The content of this post is a short talk I will be giving to Otley Writers the creative writing group I am a member of. I will be sharing my personal experience of using technology when writing my novel.
I have written a novel. Whether it is good or bad is not the point of this session; what is important is that I managed to construct and complete a novel of 89,000 words. It is complicated by time shifts between 2016 and 1916.
My story began with four students, Tom a First World War British soldier and the central victim, a German soldier called Ernst. When I started writing I had no idea where the story would go. I had no idea Josh, one of the students, originally from Wakefield would evolve into a Canadian from Toronto. Or that his father was not a Yorkshire builder but an international lawyer based in Paris. It surprised me that the son of Ernst became a nasty Nazi war criminal who would commit an atrocity in Amsterdam involving Josh’s Jewish family.
In the epilogue, written half way through the writing process, Ben’s father Jack was dead; killed in the Gulf War.
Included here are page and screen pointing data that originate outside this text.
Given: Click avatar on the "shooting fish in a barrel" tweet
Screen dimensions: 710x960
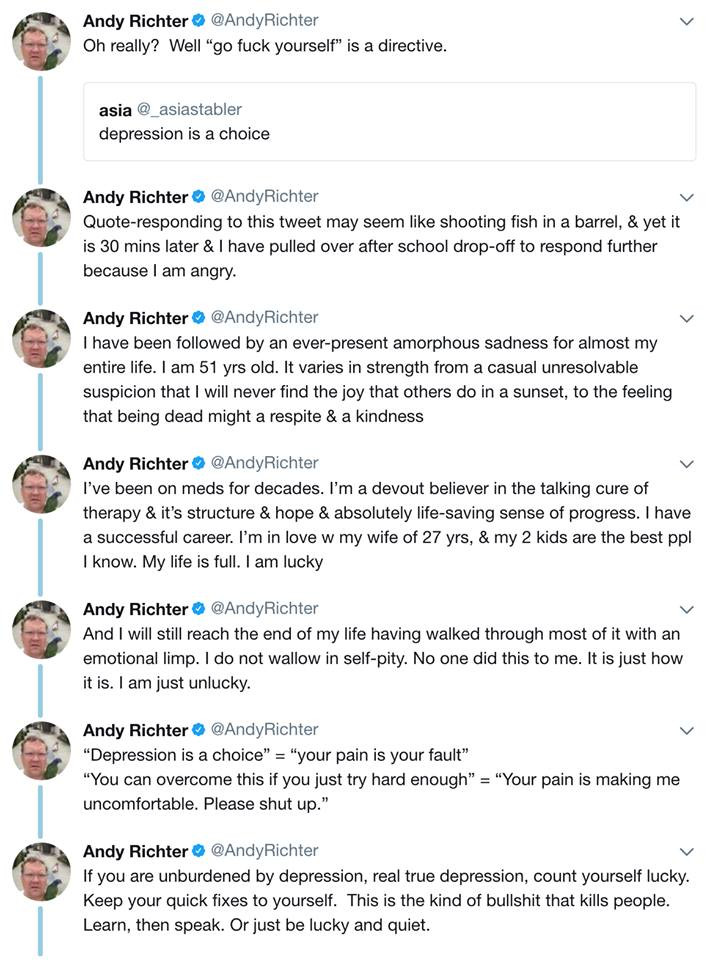Looking at the screenshot, I should coord(41,218).
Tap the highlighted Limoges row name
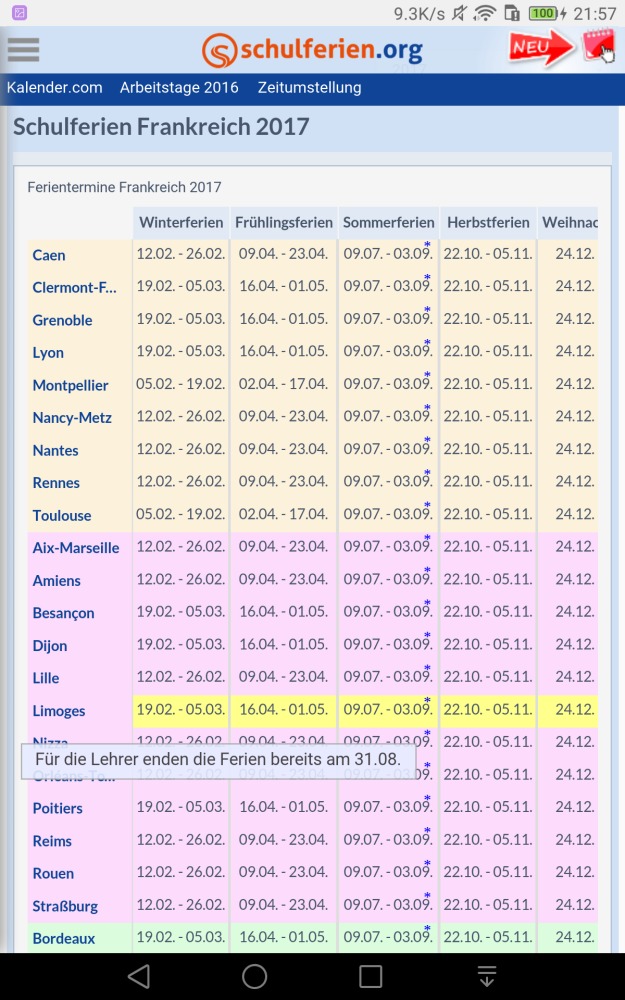625x1000 pixels. coord(59,711)
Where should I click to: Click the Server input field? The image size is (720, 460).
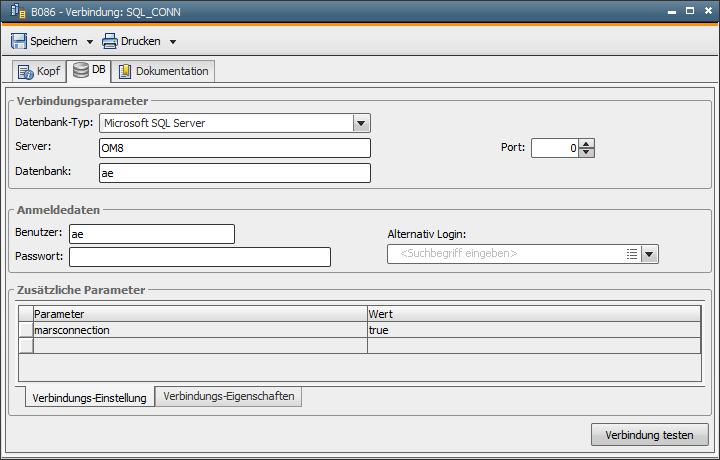[x=234, y=148]
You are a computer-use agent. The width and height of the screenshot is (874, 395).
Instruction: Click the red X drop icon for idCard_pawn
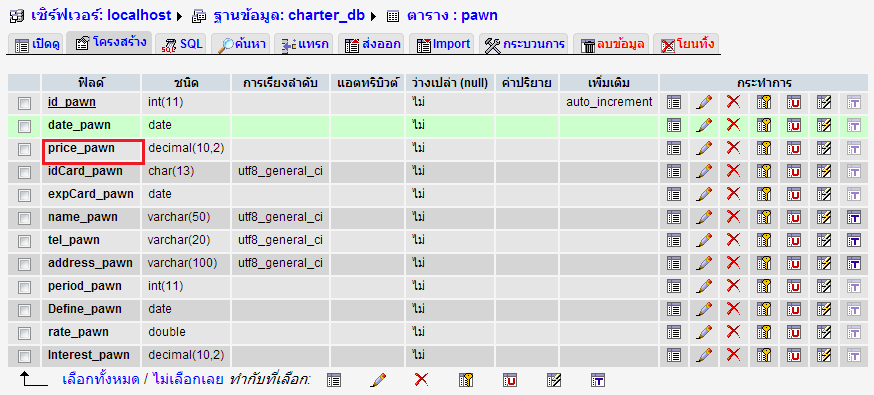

But I needed someone to kill Neo-Nazi Mattaus Kroeling (Ben’s biological father) and who better than a military explosives expert. Jack Shaw, bomb disposal expert was brought back to life albeit without a leg.
These are just a few examples of how my novel evolved. I wrote the novel in bits according to how I felt at the time. One day I might write about the gig at Bootleg Joe’s, then the next day I would describe Captain Machell calling on Maggie after Toms death.
Early on I realised I would need to use technology cope with this movable feast. The two main apps I found useful are Excel, Dropbox and SimpleMind +.
I write on an iPad Air and use my laptop for some formatting – for example: changing a name throughout a manuscript.
Microsoft 365 package includes Excel. I used a simple spreadsheet to enabled me to see the order of the chapters and a brief description of the content. When the Nazi atrocity in Amsterdam storyline developed I could see where it could be inserted. It also allowed me to keep a word count.
I use the free version. I can access it from anywhere with internet connection and allow others to read all or parts of my novel.
I stored my chapters in a sequence as T00 THIEPVAL Prologue, T01 THIEPVAL Chapter 1, T02 THIEPVAL Chapter 2 and so on. Numbering the chapters in this way keep the files in order and together in a block separate from other projects.
Initially I set out my chapters from T00 to T24. This allowed me to write parts of the novel at different times and file these parts in the appropriate file ready to assemble into a complete chapter.
I like the versatility of the iPad. Writing the Nazi atrocity scene in Amsterdam for chapter 3 ( T03 THIEPVAL Chapter 3) I could instantly search Pinterest WW1 images which I save as screen shots for reference which I file in chapter 3 Dropbox. Then I used Google to find information about troop transportation to France.
T03 THIEPVAL Chapter 3 now has images of soldiers at stations, harbour scenes, troops marching through French villages and historical data along with the chapter manuscript at variously stages.
This is an app I bought for £7.60. Mind mapping is a great way to build a picture of all the connections between the places and people in a novel. As my novel evolved I found it easy to add places and people and adjust the connections and interrelationships. My VARK learning style is Visual/Kinesthetic (Google VARK Questionnaire to find out yours) means I am more comfortable with diagrams than written lists.